**Excerpt**
_ _ _

The responses from the autistic community, though in some ways helpful, could discourage young scientists from wading into autism research, says Kristelle Hudry, associate professor of developmental psychology at La Trobe University in Melbourne, Australia, who was co-lead investigator on the preemptive treatment study. They might also thwart ongoing treatment studies and future investment in genetics research, others say.

“Speaking as an uncle of a low-functioning autistic niece, I worry that therapies for the families that are desperately seeking to improve the quality of life of their disabled children will be ‘paused’ as a result,” Evan Eichler, professor of genome sciences at the University of Washington in Seattle, wrote in an email to Spectrum.

Persistent gaps:

Some of the sharpest criticism of the recent studies — that the work was ultimately aimed at eliminating or “curing” autistic people — came after both teams made efforts to preempt such concerns, they say.

_ _ _

**Aim of the task**
Summarize the excerpt about reactions to autism research in two sentences. The lines after this point have no connection to the excerpt.

**Collected material**
_ _ _

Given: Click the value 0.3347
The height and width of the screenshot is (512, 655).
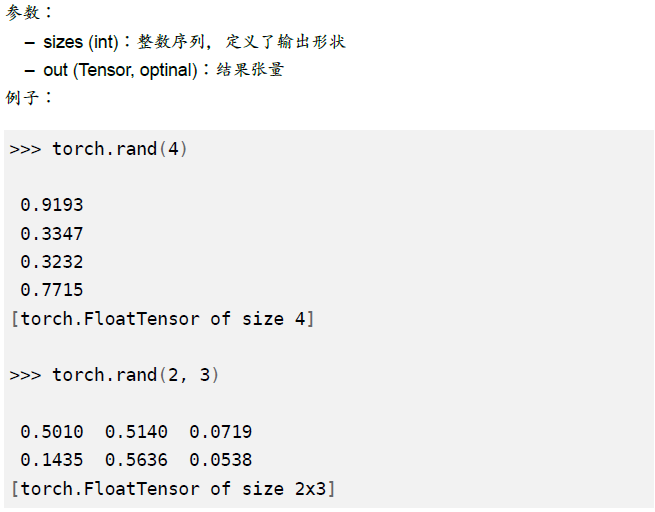Looking at the screenshot, I should tap(52, 233).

_ _ _

**Solution**
Kristelle Hudry says responses from the autistic community, though in some ways helpful, could discourage young scientists from autism research, and others say they might thwart ongoing treatment studies and future investment in genetics research. Evan Eichler worries that therapies for families of disabled children will be paused, and both research teams say the sharpest criticism, that the work aimed at eliminating or "curing" autistic people, came after they had tried to preempt such concerns.